# Herangehensweise Lagerbeschriftung



## Otz (21. Apr 2017)

Hallo zusammen,

ich habe vor einiger Zeit die Lagerbeschriftungsetiketten für das Unternehmen eines Bekannten erstellt. Diese habe ich einer Art Word Tabelle eingefügt und angepasst. Es ging dabei um verschiedene Kleidungsstücke in unterschiedlichen Größen und entsprechenden Artikelnummern.
Jetzt möchte ich das ganze etwas vereinfachen und so gestallten, dass die Mitarbeiter dort selbst die Etiketten erstellen können.
Ich bin mir jetzt nur nicht sicher wie ich das angehen soll?! Würdet ihr hierzu eine kleine Java-Anwendung schreiben oder das ganze direkt in Office realisieren (evt. mittels VB?!).

Ich versuche mal den Arbeitsablauf und was alles genau gemacht werden muss zu beschreiben.

Für jedes Kleidungsstück gibt es eine Artikelnummer. Diese unterscheidet sich je nach Größe des Stücks immer in der letzten Ziffer. 
Shirt 1 größe S = Artikelnummer 0815001
Shirt 1 größe M = Artikelnummer 0815002
Shirt 2 größe S = Artikelnummer 4711001
Shirt 2 größe M = Artikelnummer 4711002

Diese Nummer wird vom Anwender einmal eingetragen und für die entsprechendne Größen angepasst. 

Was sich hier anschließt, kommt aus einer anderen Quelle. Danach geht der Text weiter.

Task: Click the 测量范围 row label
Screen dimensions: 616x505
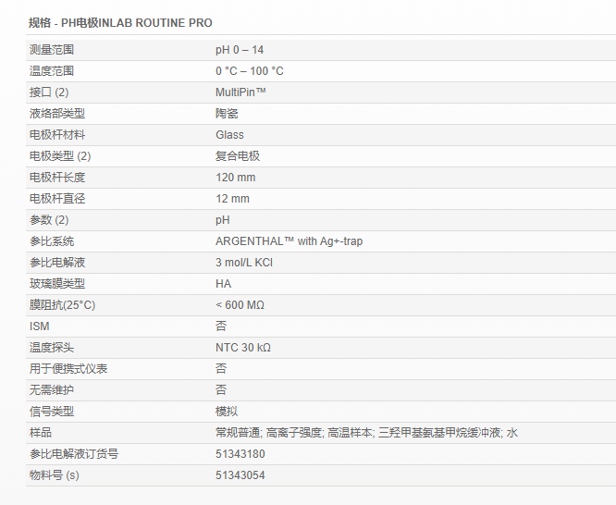Action: 52,50
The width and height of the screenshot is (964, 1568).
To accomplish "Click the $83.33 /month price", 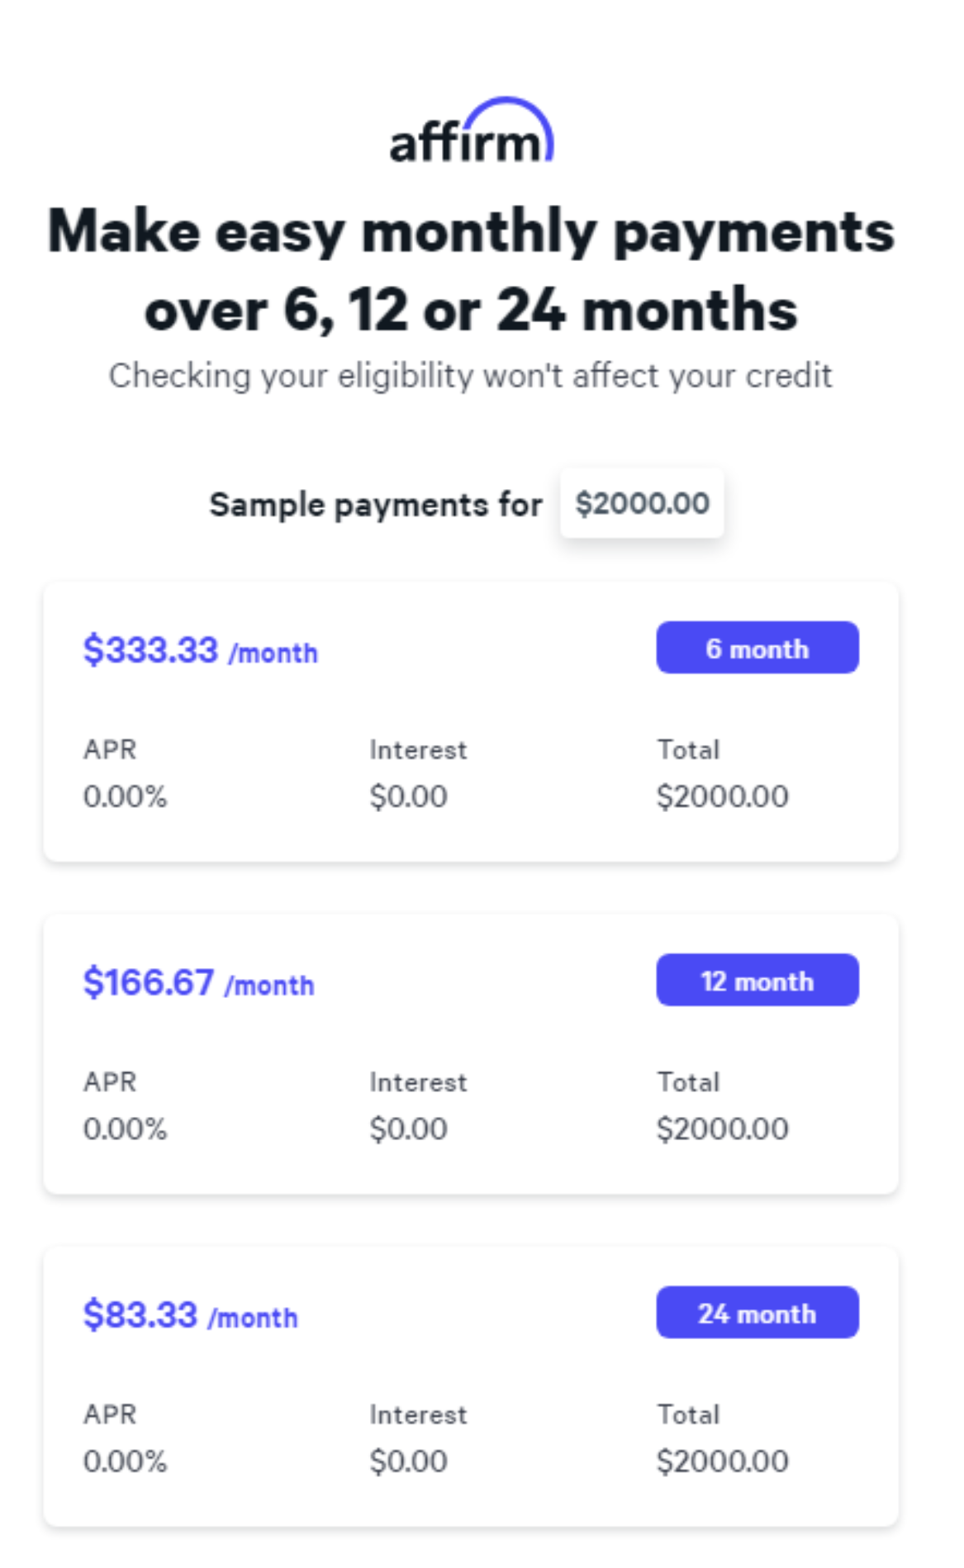I will click(x=190, y=1314).
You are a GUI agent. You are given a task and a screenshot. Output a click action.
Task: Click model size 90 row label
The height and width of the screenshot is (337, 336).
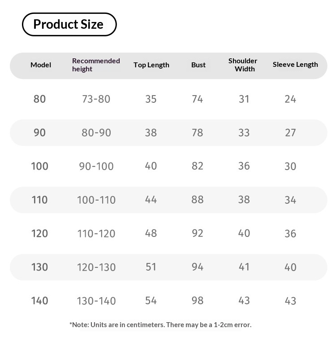pyautogui.click(x=40, y=133)
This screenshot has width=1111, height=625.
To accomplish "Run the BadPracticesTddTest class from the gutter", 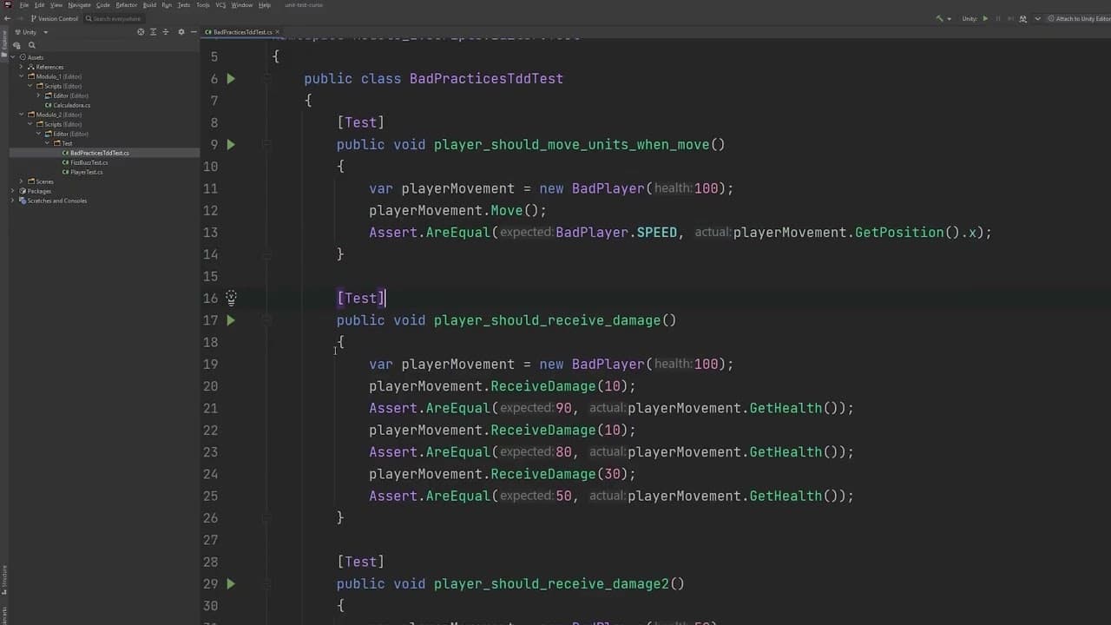I will [231, 79].

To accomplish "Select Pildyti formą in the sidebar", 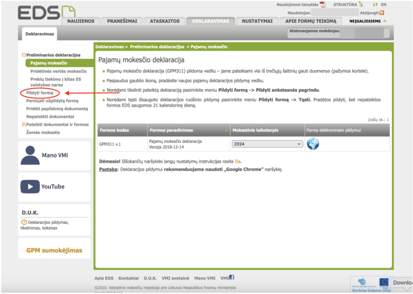I will [40, 93].
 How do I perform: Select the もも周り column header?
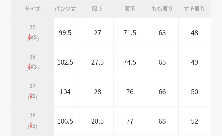162,9
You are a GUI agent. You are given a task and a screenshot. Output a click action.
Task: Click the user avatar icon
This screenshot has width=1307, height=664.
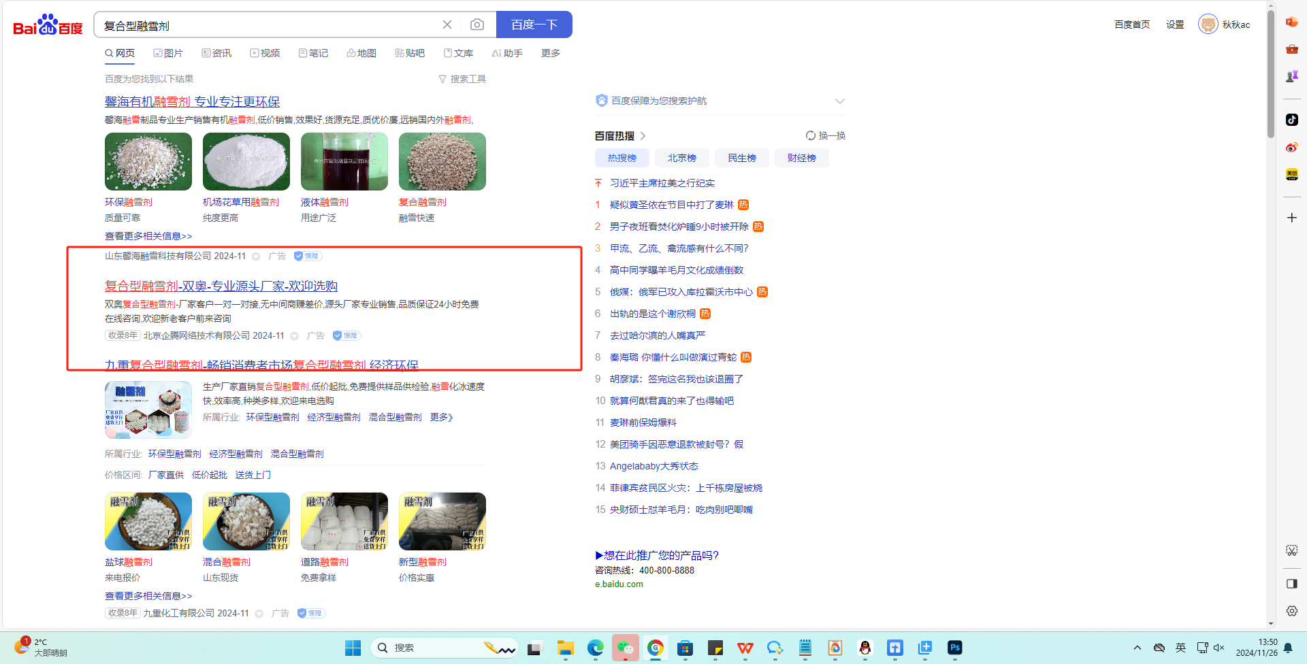click(x=1208, y=24)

Ebenfalls hat jedes Kleidungsstück einen Namen. Dieser ist bei allen Größen identisch. Auch dieser sollte nur einmal eingetragen werden und dann für die weiteren Größen automatisch eingefügt werden.

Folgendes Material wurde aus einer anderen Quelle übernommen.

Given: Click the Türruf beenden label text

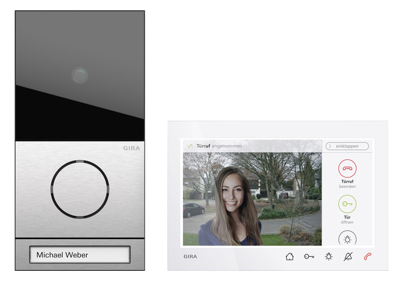Looking at the screenshot, I should (x=347, y=184).
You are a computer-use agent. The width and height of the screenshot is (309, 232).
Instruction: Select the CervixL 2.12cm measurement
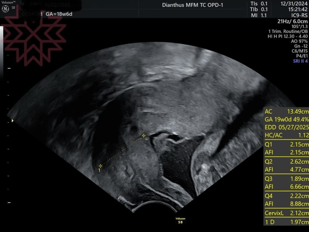pyautogui.click(x=286, y=213)
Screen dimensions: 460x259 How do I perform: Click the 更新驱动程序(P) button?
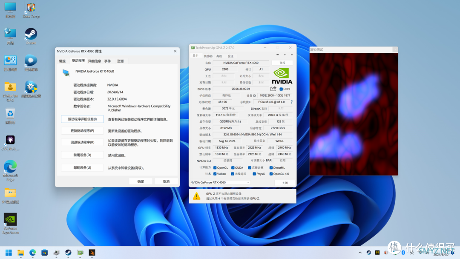click(82, 131)
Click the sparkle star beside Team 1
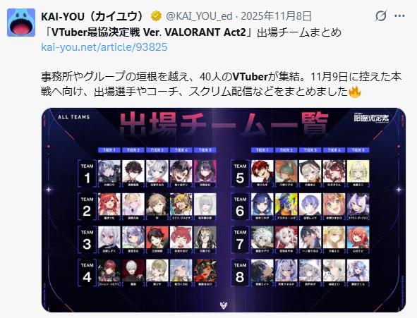 click(x=49, y=190)
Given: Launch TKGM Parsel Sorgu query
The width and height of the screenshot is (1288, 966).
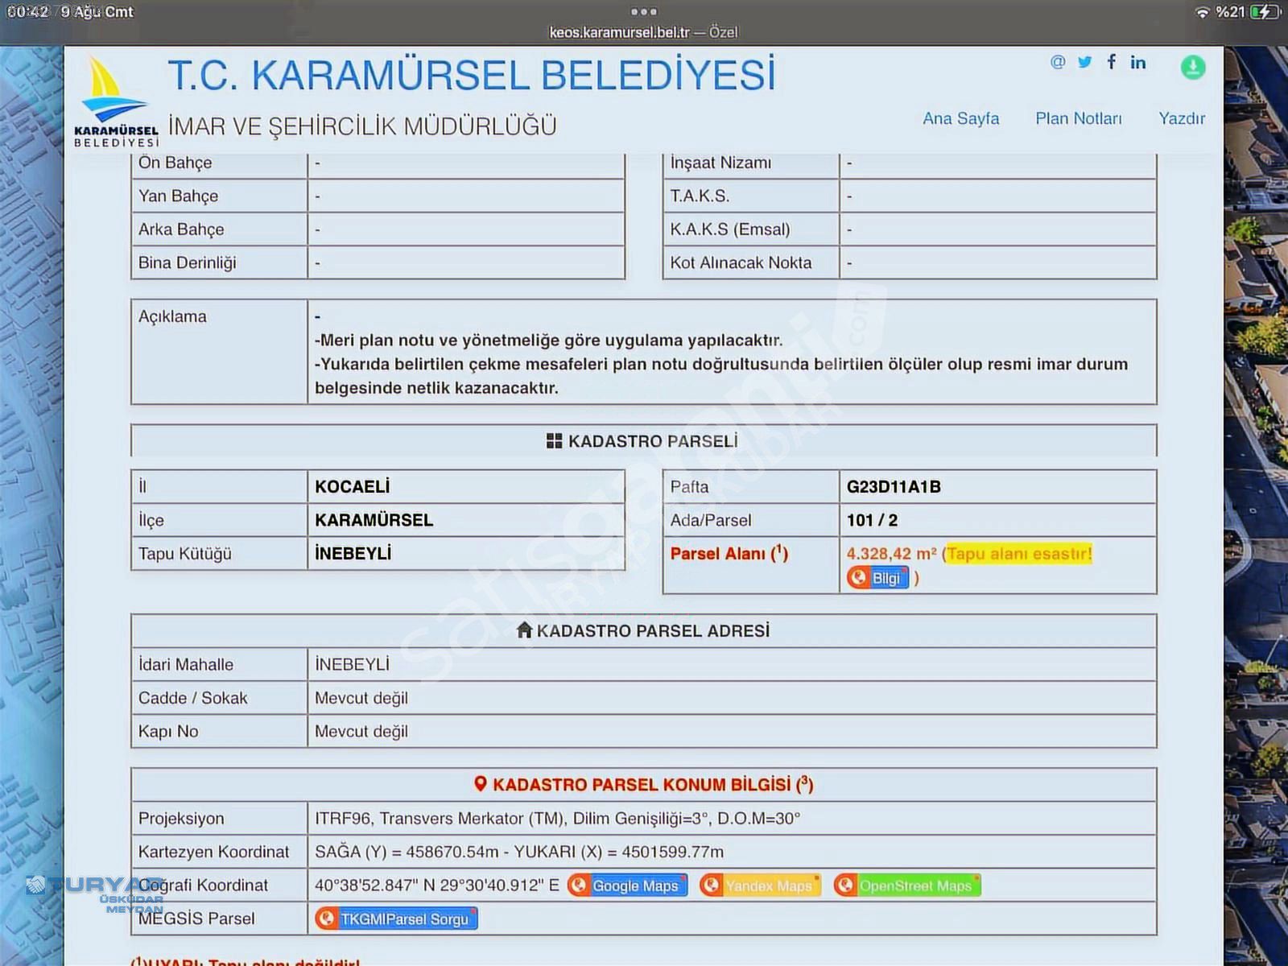Looking at the screenshot, I should (396, 919).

Zusätzlich soll noch ein Bild dargestellt werden. Dieses liegt zumeist in einer anderen Word/Excel Datei vor und sollte dort rauskopiert und in den zu erstellenden Etiketten eingefügt und falls möglich und nötig noch zugeschnitten werden.

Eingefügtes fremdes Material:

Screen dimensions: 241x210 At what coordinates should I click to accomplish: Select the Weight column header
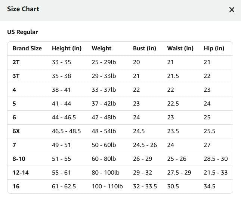point(101,48)
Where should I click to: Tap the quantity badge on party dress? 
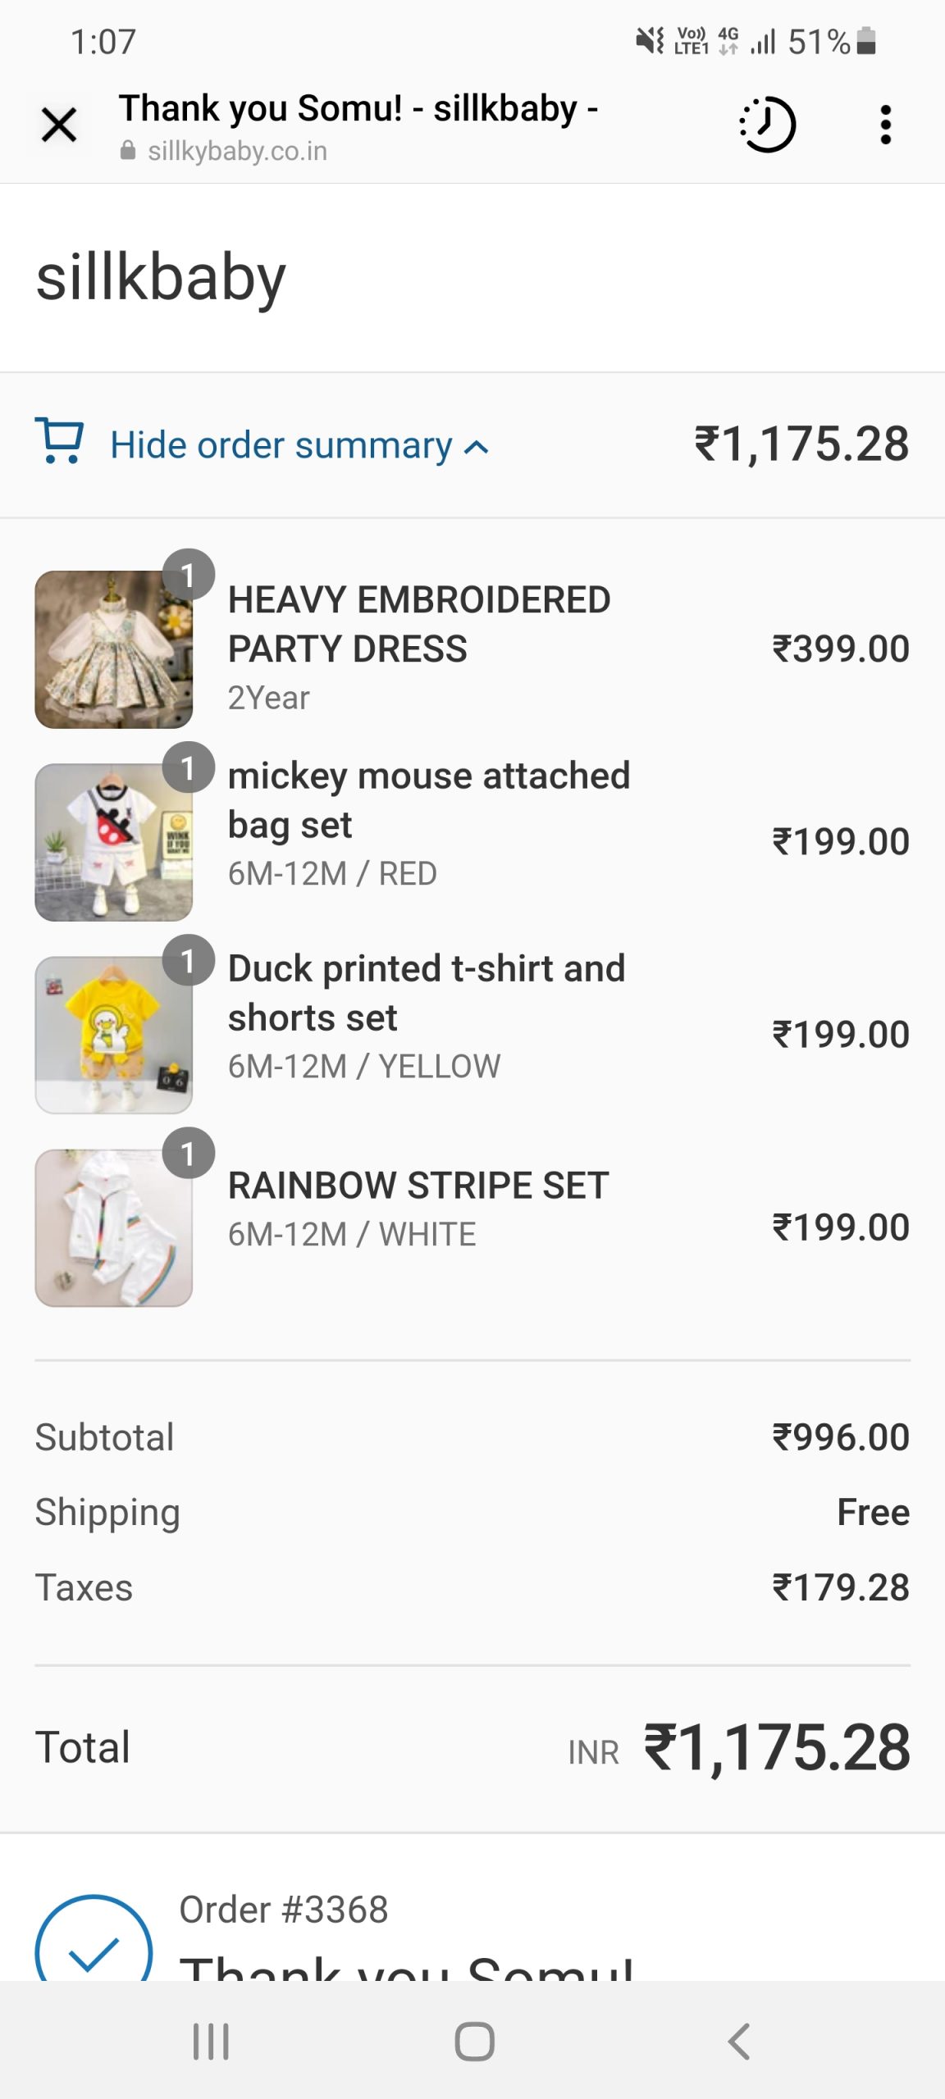point(188,575)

Falls diese Aufgaben erledigt wurden, soll aus dem Ganzen ein Word Dokument erstellt werden, welches nachfolgend ausgedruckt und abgespeichert werden kann.

Wie würdet ihr das Thema angehen und realisieren?! Programmierkenntnisse sind sowohl in VB als auch in Java vorhanden.
Ich bin für jegliche Tipps und Ideen dankbar


----------